L’un des raids israéliens a touché pour la deuxième fois en moins de 24 heures l’immeuble qui abrite l’AFP à Gaza. Aucun journaliste ne s’y trouvait mais un enfant est mort dans l’attaque. Une bombe a en outre explosé dans un bus à Tel-Aviv faisant 17 blessés, le premier attentat en Israël depuis mars 2011.

Lire : Un bus visé par un attentat à Tel-Aviv

LES ÉTATS-UNIS SALUENT LA MÉDIATION ÉGYPTIENNE

Mercredi soir, la secrétaire d’Etat américaine a salué le rôle joué par l’Egypte dans les pourparlers. « C’est un moment critique pour la région, et le nouveau gouvernement égyptien assume la responsabilité et la primauté qui ont fait, pendant longtemps, de ce pays la pierre angulaire de la stabilité et de la paix dans la région », a-t-elle déclaré.

Elu en juin, le président égyptien, Mohamed Morsi, est membre des Frères musulmans, un mouvement dont est issu le Hamas au pouvoir à Gaza. Mais M. Morsi est aussi à la tête d’un pays lié depuis 1979 par un traité de paix avec Israël, et qui a une longue expérience de médiation avec l’Etat hébreu voisin.

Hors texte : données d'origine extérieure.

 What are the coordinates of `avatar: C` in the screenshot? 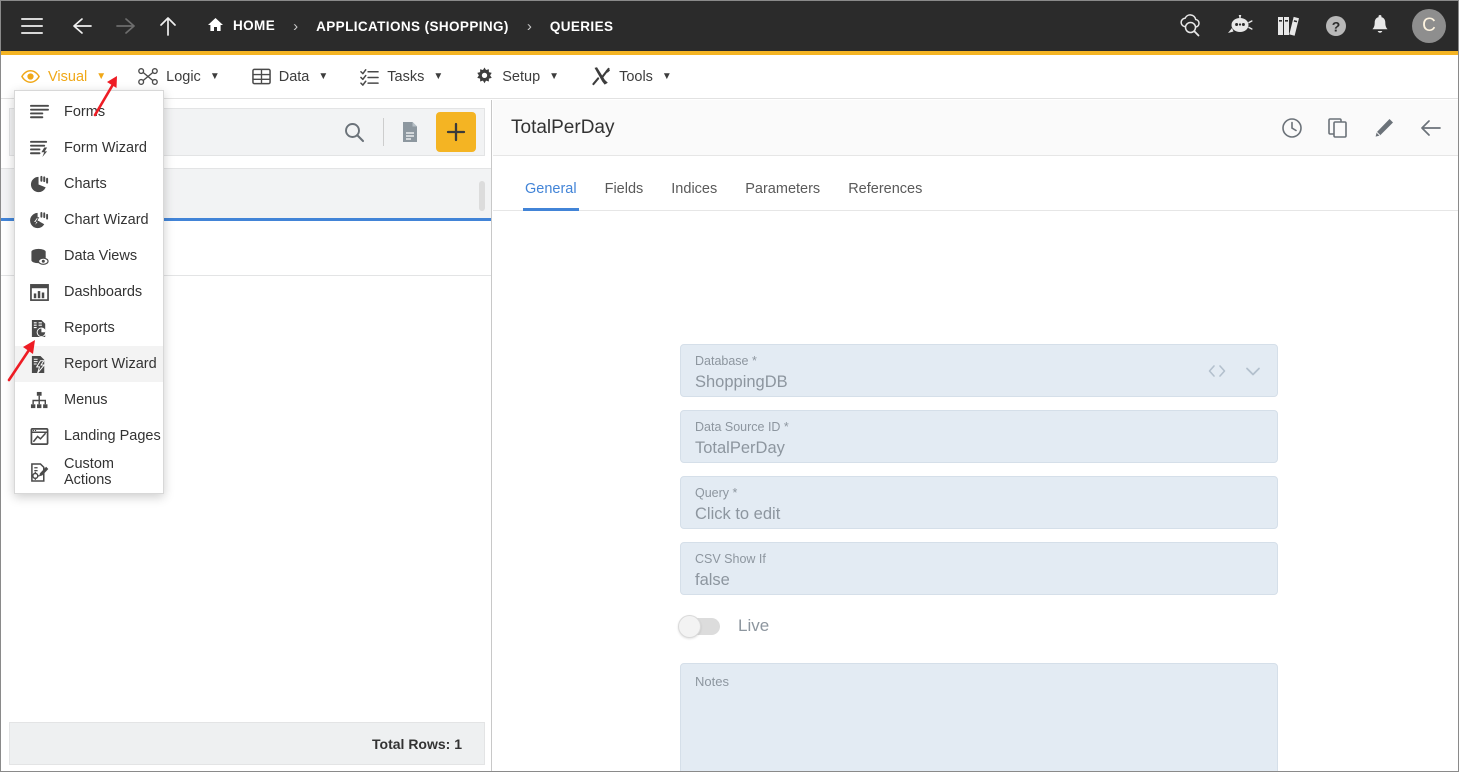 It's located at (1429, 26).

Pressé par les Occidentaux d’aider à obtenir une trêve, le président égyptien menait depuis plusieurs jours une médiation pour faire cesser les hostilités. Le Caire a d’ailleurs été la plaque tournante des efforts diplomatiques, avec la visite de Mme Clinton, du secrétaire général de l’ONU, Ban Ki-moon, des responsables turc et allemand et du Qatar.

LA COMMUNAUTÉ INTERNATIONALE POUR UN CESSEZ-LE-FEU « DURABLE »

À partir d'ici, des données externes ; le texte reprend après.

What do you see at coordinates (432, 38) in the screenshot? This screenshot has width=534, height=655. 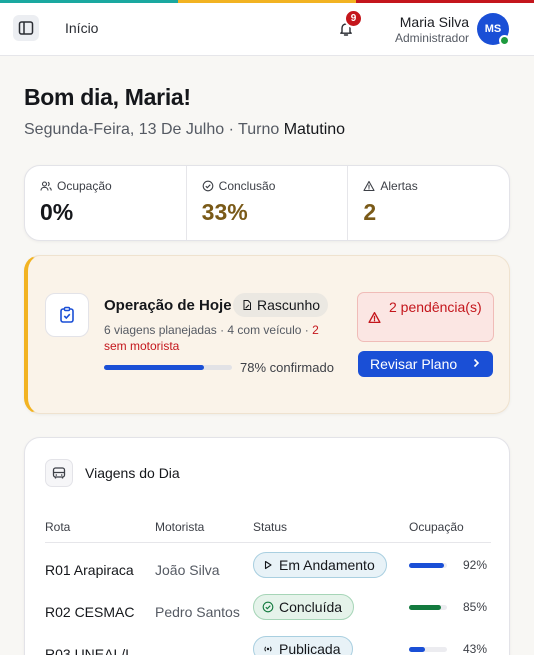 I see `user-role: Administrador` at bounding box center [432, 38].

L’accord a été salué par la communauté internationale. « Nous sommes encouragés et soulagés par le fait qu’ils sont arrivés à un accord de cessez-le-feu », a déclaré Ban Ki-moon. « Plusieurs détails doivent encore être réglés pour un cessez-le-feu durable. J’espère qu’ils finaliseront ces détails aussi tôt que possible », a-t-il cependant ajouté.

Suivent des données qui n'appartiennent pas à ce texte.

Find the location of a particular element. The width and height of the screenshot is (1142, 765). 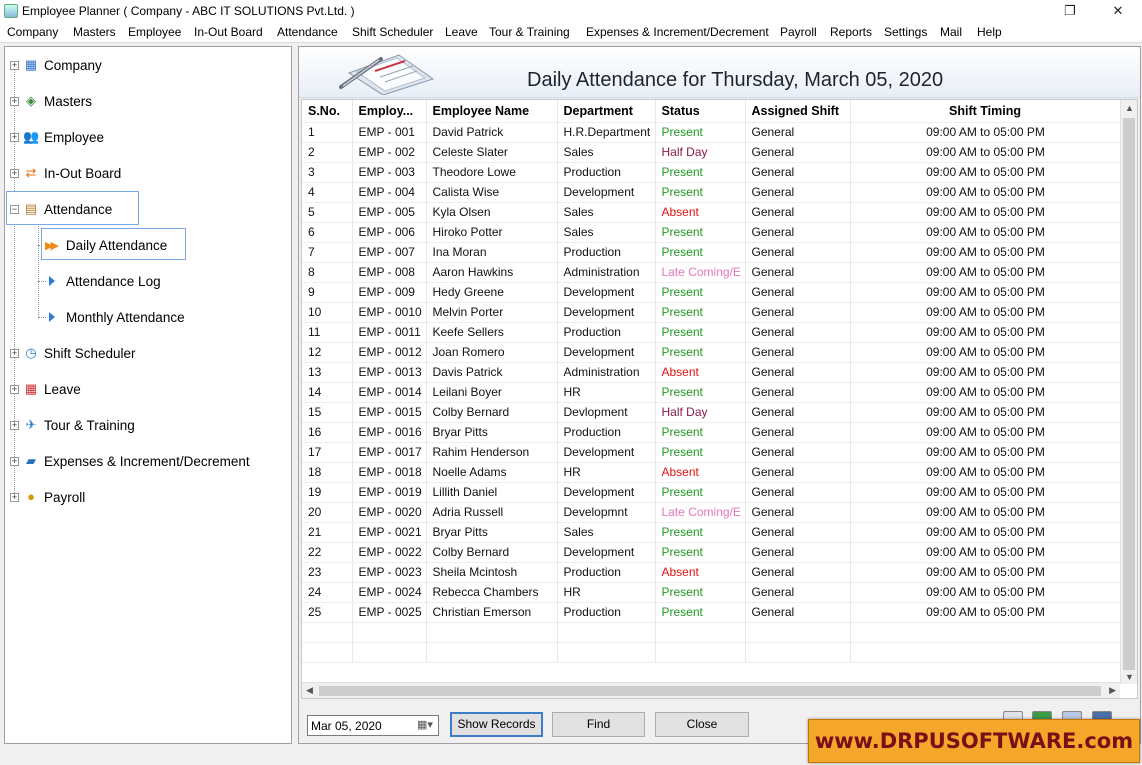

menu-leave: Leave is located at coordinates (462, 32).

Dans un communiqué commun, le président de la Commission européenne, José Manuel Barroso, et le président du Conseil européen, Herman Van Rompuy, ont également « salué chaleureusement le cessez-le-feu », ajoutant qu’il « est maintenant crucial de s’assurer de son respect et que la violence ne reprenne pas ». Les événements des derniers jours « soulignent la nécessité urgente de progresser vers une solution à deux Etats permettant [aux Israéliens et aux Palestiniens] de vivre côte-à-côte dans la paix et la sécurité », font valoir les deux dirigeants européens.

Le président français, François Hollande, a salué la trêve et félicité « les autorités égyptiennes pour leur rôle actif afin d’y parvenir ». « La France appelle chacun à faire preuve de responsabilité pour que le cessez-le-feu soit durable et permette de protéger efficacement des populations durement éprouvées par les violences », conclut la présidence française.